Educational inequities in reading exist in many communities nationwide, especially for students with disabilities and those in marginalized communities. To discuss this issue, Wheelock hosted a panel with the National Center on Improving Literacy titled “Shining a (Glaring) Light on Educational Inequities in Reading.”
The panelists included Lillian Duran, associate professor and associate dean for academic affairs in the College of Education and Special Education Program at the University of Oregon, Kymyona Burk, a senior policy fellow at ExcelinEd and Lakeisha Johnson, assistant professor in the School of Communication and Information at Florida State University.
“Disparities in education have mirrored disparities in wealth, employment and virtually every positive indicator of health and well being,” Fien, who was also the panel’s moderator, said at the event. “There are many reports that indicate that state’s project building prisons based on fourth grade reading tests.”
What has stood in the way of implementing solutions to combat the literacy gaps for marginalized students is, “number one, [schools were] never intended to serve these populations, number two, it takes a will of the people,” Duran said in an interview.
“You can have all of the evidence in the world but if we don’t have philosophical shifts, if we don’t directly address racism and the disparities in our school systems … then we really can’t implement evidence based interventions in some sort of vacuum,” Duran said. “There has to be the infrastructure, the will and the philosophical perspective that prioritizes the changes.”
Duran also said the challenge is to “reinvent” how US public schools serve bilingual and multilingual populations and to move away from the English only approaches.
Despite assessments having “a bad rap” when they are designed correctly to give educators information around adapting to fit students’ needs, they are in fact valuable, she said.
“Assessments are the skeleton of our educational system,” Duran said. “They really provide the framework on which we build our knowledge about student ability levels, where we need to meet students, how we determine whether or not what we’re doing is effective.”

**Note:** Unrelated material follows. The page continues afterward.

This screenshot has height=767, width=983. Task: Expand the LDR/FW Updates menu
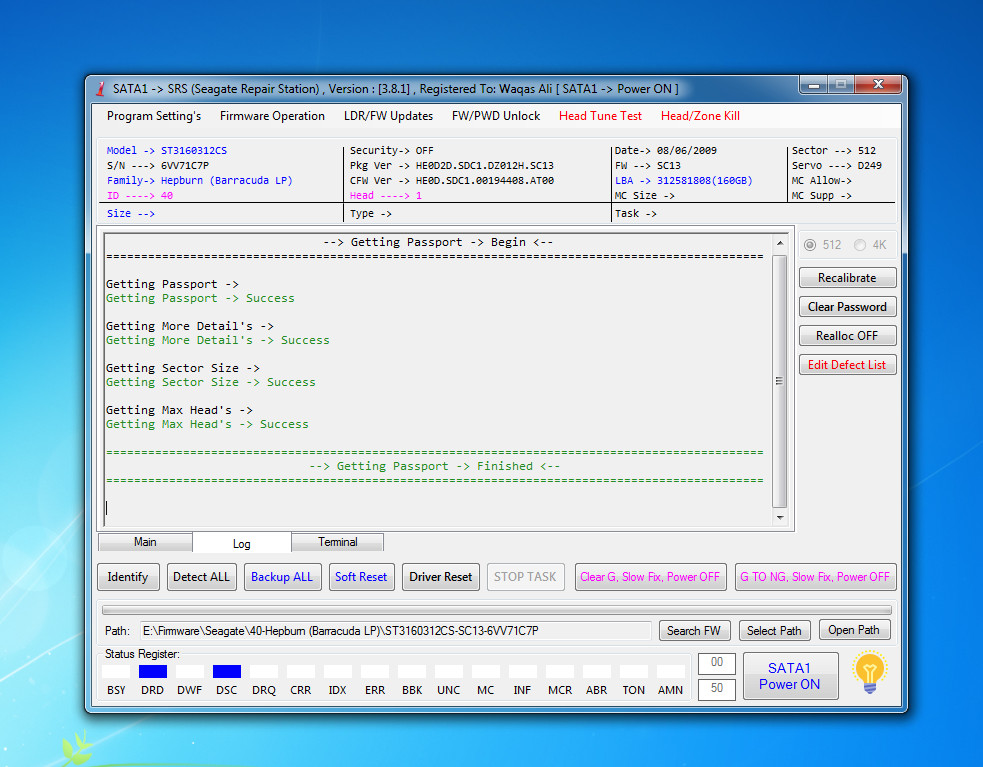pyautogui.click(x=388, y=116)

Johnson said in an interview that she thought the panel “went extremely well” because the discussion wasn’t another talk just identifying the issues, they also made headway into potential solutions.
“The first thing is just ensuring that there’s high quality literacy instruction happening in classrooms,” Johnson said. “So our teachers, our educators, all professionals working with children have a strong understanding of the science of reading and they’re fully equipped with being able to provide high quality instruction.”
The panel also discussed the science of reading — research that has been collected over time from multiple fields about how children learn to read best and how to assess them.
“The science of reading is not an intervention or product to go get on Amazon or Pearson,” Johnson said.
Burk, who has worked closely with policy related to education in Mississippi, said at the event when states make really bold stances and incorporate the science of reading into state law, changes can be made locally “because that’s where the rubber meets the road.”
David Chard, dean of Wheelock and a professor of special education, said the purpose behind this panel and the series was also to provide evidence-based solutions to reading-related disabilities such as dyslexia and focus on “historically marginalized groups in public education.”
“I think it’s important for people to understand that dyslexia is a real thing that learning to read for a fairly sizable proportion of the population is not easy,” Chard said. “It might be easy for many people, but it’s not easy for everyone, and it remains an essential part of our development as human beings because it’s the way we communicate with one another.”
He also said that, in a state like Massachusetts that prides itself on its education outcomes, many of the students, mostly Black and brown students from high poverty backgrounds, are “not benefitting.” He said this should be a “call to action.”
“We need to change, we need to be open to this change and to radical shifts, not minor shifts, but really radical shifts in this area, where we recognize these students’ needs and understand that over the last 30 years, what we’ve been engaging in has not been working,” Duran said at the panel. “And finally acknowledging that language is a civil right.”